ASSIGNMENT: Quote exactly and only this range of lines in the data below: the line that holds "About (179, 2432)" to the line that holds "Data Science (95, 1105)", both included.

[INFORMATION Boundary: Start]

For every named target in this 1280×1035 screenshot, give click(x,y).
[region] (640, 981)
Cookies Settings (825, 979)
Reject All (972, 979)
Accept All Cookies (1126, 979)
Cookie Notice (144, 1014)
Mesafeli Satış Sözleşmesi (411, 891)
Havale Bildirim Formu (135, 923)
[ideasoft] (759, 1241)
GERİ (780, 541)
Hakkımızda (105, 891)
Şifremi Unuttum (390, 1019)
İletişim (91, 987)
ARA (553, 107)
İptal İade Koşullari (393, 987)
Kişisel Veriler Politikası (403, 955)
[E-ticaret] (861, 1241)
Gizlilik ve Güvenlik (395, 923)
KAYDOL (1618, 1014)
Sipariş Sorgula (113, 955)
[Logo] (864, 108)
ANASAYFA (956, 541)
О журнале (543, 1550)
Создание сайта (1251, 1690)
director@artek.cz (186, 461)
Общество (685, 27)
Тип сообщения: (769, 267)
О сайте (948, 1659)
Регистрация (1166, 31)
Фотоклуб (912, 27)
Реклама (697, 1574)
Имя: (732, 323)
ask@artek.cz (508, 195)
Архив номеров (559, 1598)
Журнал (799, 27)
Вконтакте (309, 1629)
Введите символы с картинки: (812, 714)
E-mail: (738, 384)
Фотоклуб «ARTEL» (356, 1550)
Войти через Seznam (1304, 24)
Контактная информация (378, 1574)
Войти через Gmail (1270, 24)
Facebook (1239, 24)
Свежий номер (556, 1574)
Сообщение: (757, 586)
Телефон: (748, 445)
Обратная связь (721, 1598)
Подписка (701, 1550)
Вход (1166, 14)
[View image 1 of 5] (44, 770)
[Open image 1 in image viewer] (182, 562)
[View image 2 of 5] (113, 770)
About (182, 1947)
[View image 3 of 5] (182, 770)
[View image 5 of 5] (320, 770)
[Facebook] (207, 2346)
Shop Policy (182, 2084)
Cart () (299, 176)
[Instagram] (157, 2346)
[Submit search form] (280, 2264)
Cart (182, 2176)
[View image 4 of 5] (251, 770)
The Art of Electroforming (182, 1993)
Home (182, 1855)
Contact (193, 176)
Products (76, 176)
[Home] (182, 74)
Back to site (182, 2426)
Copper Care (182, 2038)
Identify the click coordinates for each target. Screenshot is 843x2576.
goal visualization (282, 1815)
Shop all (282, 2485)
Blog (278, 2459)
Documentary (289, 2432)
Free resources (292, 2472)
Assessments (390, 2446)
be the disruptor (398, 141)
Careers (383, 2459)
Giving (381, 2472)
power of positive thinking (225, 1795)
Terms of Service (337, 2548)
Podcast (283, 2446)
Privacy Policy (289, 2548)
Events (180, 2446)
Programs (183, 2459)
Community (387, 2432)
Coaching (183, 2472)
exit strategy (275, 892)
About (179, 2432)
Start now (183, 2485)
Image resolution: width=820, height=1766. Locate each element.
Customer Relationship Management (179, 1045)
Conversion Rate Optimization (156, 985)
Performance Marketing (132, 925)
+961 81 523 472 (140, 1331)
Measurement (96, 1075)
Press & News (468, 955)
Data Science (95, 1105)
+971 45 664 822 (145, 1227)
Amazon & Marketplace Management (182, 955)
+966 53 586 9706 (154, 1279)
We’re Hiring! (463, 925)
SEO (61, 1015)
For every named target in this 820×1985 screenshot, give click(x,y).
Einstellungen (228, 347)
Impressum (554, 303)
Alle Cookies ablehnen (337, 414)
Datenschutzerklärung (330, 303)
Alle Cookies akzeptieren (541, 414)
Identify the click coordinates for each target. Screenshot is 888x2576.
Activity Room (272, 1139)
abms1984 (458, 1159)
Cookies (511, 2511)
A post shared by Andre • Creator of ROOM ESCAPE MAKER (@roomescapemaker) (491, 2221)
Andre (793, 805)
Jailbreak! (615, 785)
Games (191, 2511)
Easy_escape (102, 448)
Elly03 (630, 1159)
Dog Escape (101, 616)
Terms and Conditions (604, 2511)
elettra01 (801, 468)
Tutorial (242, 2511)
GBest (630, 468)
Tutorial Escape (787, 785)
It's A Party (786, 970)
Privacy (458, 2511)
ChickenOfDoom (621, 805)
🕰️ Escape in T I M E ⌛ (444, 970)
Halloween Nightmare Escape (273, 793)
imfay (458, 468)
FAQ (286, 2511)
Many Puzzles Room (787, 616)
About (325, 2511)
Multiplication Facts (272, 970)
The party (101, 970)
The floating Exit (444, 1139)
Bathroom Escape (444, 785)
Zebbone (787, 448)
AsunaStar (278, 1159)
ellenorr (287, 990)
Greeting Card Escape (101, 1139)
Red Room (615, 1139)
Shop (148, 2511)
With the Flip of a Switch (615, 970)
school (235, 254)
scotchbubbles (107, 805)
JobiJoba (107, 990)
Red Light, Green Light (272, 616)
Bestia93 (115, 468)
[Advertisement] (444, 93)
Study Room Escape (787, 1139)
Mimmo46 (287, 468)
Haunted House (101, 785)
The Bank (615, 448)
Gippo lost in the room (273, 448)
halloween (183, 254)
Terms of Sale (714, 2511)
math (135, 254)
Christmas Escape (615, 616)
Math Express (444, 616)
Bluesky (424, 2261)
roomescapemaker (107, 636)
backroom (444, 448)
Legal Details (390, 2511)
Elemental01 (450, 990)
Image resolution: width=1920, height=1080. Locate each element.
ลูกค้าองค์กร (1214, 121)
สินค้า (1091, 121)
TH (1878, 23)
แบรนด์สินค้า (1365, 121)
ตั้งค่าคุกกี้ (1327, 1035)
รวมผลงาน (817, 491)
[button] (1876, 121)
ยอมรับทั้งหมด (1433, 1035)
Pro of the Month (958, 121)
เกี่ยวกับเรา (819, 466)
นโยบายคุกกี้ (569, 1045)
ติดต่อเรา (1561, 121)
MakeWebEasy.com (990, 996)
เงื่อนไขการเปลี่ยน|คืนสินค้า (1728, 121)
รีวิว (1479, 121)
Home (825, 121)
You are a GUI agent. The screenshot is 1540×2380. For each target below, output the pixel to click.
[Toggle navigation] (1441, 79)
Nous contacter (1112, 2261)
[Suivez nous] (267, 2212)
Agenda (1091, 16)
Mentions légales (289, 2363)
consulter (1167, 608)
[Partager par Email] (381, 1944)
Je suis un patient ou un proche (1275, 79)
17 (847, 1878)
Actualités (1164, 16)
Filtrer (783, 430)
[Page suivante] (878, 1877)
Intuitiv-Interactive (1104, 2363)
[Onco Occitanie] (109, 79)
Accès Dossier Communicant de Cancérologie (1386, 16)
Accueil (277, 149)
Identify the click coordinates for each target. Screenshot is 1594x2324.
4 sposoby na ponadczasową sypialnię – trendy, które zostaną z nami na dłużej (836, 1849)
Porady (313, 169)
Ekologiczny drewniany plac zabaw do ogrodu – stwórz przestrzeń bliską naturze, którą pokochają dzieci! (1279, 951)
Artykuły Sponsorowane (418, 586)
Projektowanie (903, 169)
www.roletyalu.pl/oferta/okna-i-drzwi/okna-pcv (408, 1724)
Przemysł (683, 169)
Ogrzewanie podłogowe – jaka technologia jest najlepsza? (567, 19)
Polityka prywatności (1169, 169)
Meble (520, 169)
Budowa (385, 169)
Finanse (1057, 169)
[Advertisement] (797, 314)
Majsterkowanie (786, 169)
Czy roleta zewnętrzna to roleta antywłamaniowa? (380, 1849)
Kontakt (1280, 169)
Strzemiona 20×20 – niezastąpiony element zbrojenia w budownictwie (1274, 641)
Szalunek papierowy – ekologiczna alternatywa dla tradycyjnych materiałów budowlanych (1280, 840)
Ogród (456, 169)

[INFORMATION Boundary: End]

EXERCISE RESPONSE:
About (179, 2432)
Start now (183, 2485)
Image resolution: width=820, height=1766. Locate each element.
Customer Relationship Management (179, 1045)
Conversion Rate Optimization (156, 985)
Performance Marketing (132, 925)
+961 81 523 472 (140, 1331)
Measurement (96, 1075)
Press & News (468, 955)
Data Science (95, 1105)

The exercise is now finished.